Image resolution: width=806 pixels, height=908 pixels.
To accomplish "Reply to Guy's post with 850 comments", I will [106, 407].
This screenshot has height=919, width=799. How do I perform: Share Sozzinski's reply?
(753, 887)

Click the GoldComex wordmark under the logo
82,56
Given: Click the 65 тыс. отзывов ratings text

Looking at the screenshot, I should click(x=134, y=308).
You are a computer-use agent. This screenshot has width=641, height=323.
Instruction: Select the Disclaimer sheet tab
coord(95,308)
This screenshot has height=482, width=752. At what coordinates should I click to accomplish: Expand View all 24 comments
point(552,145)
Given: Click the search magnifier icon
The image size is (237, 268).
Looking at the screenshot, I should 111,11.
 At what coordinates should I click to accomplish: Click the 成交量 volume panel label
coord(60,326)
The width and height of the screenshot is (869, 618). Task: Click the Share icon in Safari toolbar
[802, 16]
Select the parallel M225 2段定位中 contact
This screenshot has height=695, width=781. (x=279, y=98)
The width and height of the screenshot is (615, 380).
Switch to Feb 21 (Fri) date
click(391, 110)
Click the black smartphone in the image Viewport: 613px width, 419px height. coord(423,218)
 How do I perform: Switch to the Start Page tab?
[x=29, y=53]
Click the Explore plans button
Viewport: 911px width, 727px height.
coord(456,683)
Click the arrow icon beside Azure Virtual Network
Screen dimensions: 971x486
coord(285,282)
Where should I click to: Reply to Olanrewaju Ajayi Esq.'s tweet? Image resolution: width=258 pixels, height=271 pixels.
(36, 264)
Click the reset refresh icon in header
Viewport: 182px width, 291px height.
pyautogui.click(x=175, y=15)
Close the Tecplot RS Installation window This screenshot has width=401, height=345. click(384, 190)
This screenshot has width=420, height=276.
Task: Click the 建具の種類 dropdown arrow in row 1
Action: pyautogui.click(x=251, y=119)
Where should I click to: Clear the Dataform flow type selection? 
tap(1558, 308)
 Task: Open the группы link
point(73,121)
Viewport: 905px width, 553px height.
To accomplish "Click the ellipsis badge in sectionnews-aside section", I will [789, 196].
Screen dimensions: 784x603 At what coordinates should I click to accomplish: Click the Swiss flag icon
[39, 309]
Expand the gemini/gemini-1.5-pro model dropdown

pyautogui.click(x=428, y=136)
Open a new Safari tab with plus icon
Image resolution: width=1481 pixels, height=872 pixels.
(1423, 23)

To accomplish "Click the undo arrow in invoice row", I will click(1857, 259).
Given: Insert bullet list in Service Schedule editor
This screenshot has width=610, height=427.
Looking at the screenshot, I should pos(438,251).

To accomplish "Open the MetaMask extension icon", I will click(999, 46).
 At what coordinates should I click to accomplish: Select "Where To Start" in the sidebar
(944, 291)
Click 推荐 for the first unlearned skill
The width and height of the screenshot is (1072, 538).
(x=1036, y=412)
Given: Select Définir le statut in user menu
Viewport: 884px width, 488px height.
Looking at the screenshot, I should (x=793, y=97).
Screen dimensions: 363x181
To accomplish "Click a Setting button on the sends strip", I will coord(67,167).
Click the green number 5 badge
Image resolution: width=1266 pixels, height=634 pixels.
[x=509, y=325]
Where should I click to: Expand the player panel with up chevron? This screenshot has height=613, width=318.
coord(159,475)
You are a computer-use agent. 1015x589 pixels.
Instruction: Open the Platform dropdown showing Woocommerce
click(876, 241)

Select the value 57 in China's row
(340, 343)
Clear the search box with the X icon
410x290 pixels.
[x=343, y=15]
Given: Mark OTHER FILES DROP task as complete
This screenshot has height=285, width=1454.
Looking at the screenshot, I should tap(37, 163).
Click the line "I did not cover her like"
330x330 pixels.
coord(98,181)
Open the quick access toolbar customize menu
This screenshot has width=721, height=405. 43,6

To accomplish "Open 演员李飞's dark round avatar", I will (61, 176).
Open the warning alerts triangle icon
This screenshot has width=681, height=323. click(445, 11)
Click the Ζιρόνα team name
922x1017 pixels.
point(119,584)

-=-=-=-=-

Render the lines above as a JSON array of strings, one string per line, leaving out blank lines.

[
  "Image resolution: width=806 pixels, height=908 pixels.",
  "To accomplish \"Reply to Guy's post with 850 comments\", I will [106, 407].",
  "This screenshot has height=919, width=799. How do I perform: Share Sozzinski's reply?",
  "(753, 887)",
  "Click the GoldComex wordmark under the logo",
  "82,56",
  "Given: Click the 65 тыс. отзывов ratings text",
  "Looking at the screenshot, I should click(x=134, y=308).",
  "You are a computer-use agent. This screenshot has width=641, height=323.",
  "Instruction: Select the Disclaimer sheet tab",
  "coord(95,308)",
  "This screenshot has height=482, width=752. At what coordinates should I click to accomplish: Expand View all 24 comments",
  "point(552,145)",
  "Given: Click the search magnifier icon",
  "The image size is (237, 268).",
  "Looking at the screenshot, I should 111,11.",
  " At what coordinates should I click to accomplish: Click the 成交量 volume panel label",
  "coord(60,326)",
  "The width and height of the screenshot is (869, 618). Task: Click the Share icon in Safari toolbar",
  "[802, 16]",
  "Select the parallel M225 2段定位中 contact",
  "This screenshot has height=695, width=781. (x=279, y=98)",
  "The width and height of the screenshot is (615, 380).",
  "Switch to Feb 21 (Fri) date",
  "click(391, 110)",
  "Click the black smartphone in the image Viewport: 613px width, 419px height. coord(423,218)",
  " How do I perform: Switch to the Start Page tab?",
  "[x=29, y=53]",
  "Click the Explore plans button",
  "Viewport: 911px width, 727px height.",
  "coord(456,683)",
  "Click the arrow icon beside Azure Virtual Network",
  "Screen dimensions: 971x486",
  "coord(285,282)",
  "Where should I click to: Reply to Olanrewaju Ajayi Esq.'s tweet? Image resolution: width=258 pixels, height=271 pixels.",
  "(36, 264)",
  "Click the reset refresh icon in header",
  "Viewport: 182px width, 291px height.",
  "pyautogui.click(x=175, y=15)",
  "Close the Tecplot RS Installation window This screenshot has width=401, height=345. click(384, 190)",
  "This screenshot has width=420, height=276.",
  "Task: Click the 建具の種類 dropdown arrow in row 1",
  "Action: pyautogui.click(x=251, y=119)",
  "Where should I click to: Clear the Dataform flow type selection? ",
  "tap(1558, 308)",
  " Task: Open the группы link",
  "point(73,121)",
  "Viewport: 905px width, 553px height.",
  "To accomplish \"Click the ellipsis badge in sectionnews-aside section\", I will [789, 196].",
  "Screen dimensions: 784x603 At what coordinates should I click to accomplish: Click the Swiss flag icon",
  "[39, 309]",
  "Expand the gemini/gemini-1.5-pro model dropdown",
  "pyautogui.click(x=428, y=136)",
  "Open a new Safari tab with plus icon",
  "Image resolution: width=1481 pixels, height=872 pixels.",
  "(1423, 23)",
  "To accomplish \"Click the undo arrow in invoice row\", I will click(1857, 259).",
  "Given: Insert bullet list in Service Schedule editor",
  "This screenshot has width=610, height=427.",
  "Looking at the screenshot, I should pos(438,251).",
  "To accomplish \"Open the MetaMask extension icon\", I will click(999, 46).",
  " At what coordinates should I click to accomplish: Select \"Where To Start\" in the sidebar",
  "(944, 291)",
  "Click 推荐 for the first unlearned skill",
  "The width and height of the screenshot is (1072, 538).",
  "(x=1036, y=412)",
  "Given: Select Définir le statut in user menu",
  "Viewport: 884px width, 488px height.",
  "Looking at the screenshot, I should (x=793, y=97).",
  "Screen dimensions: 363x181",
  "To accomplish \"Click a Setting button on the sends strip\", I will coord(67,167).",
  "Click the green number 5 badge",
  "Image resolution: width=1266 pixels, height=634 pixels.",
  "[x=509, y=325]",
  "Where should I click to: Expand the player panel with up chevron? This screenshot has height=613, width=318.",
  "coord(159,475)",
  "You are a computer-use agent. 1015x589 pixels.",
  "Instruction: Open the Platform dropdown showing Woocommerce",
  "click(876, 241)",
  "Select the value 57 in China's row",
  "(340, 343)",
  "Clear the search box with the X icon",
  "410x290 pixels.",
  "[x=343, y=15]",
  "Given: Mark OTHER FILES DROP task as complete",
  "This screenshot has height=285, width=1454.",
  "Looking at the screenshot, I should tap(37, 163).",
  "Click the line \"I did not cover her like\"",
  "330x330 pixels.",
  "coord(98,181)",
  "Open the quick access toolbar customize menu",
  "This screenshot has width=721, height=405. 43,6",
  "To accomplish \"Open 演员李飞's dark round avatar\", I will (61, 176).",
  "Open the warning alerts triangle icon",
  "This screenshot has width=681, height=323. click(445, 11)",
  "Click the Ζιρόνα team name",
  "922x1017 pixels.",
  "point(119,584)"
]